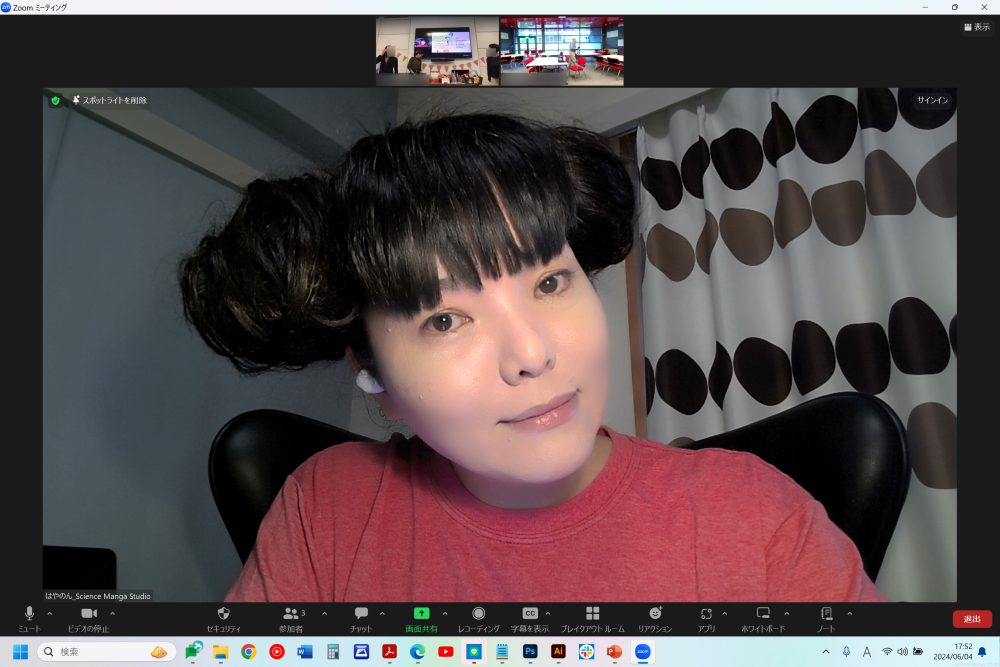Open the Notes (ノート) icon
1000x667 pixels.
[826, 614]
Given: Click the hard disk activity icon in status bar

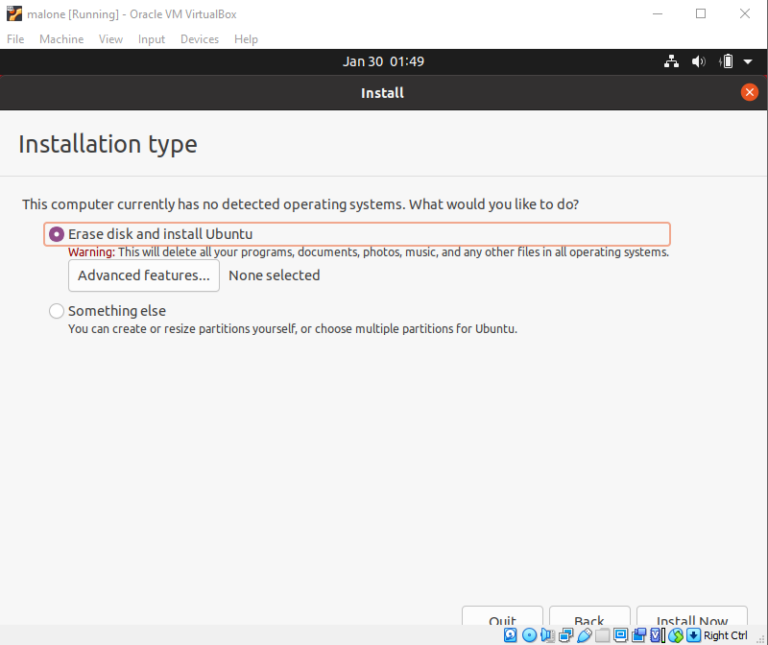Looking at the screenshot, I should tap(510, 635).
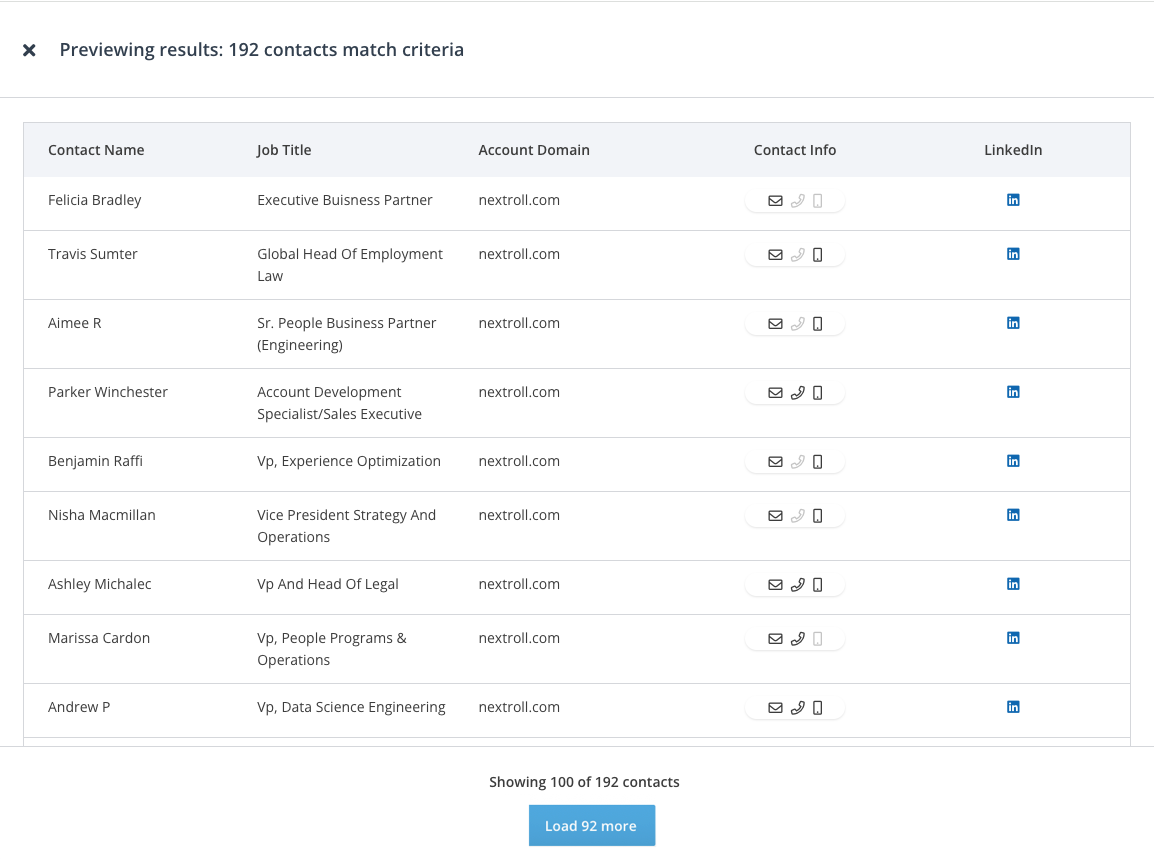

Task description:
Above are the records. Copy exactly, and only, the lines from the line containing "Given: Click the" through the last one, omitting any pictures.

Answer to this exercise:
Given: Click the hard disk activity icon in status bar

Looking at the screenshot, I should tap(510, 635).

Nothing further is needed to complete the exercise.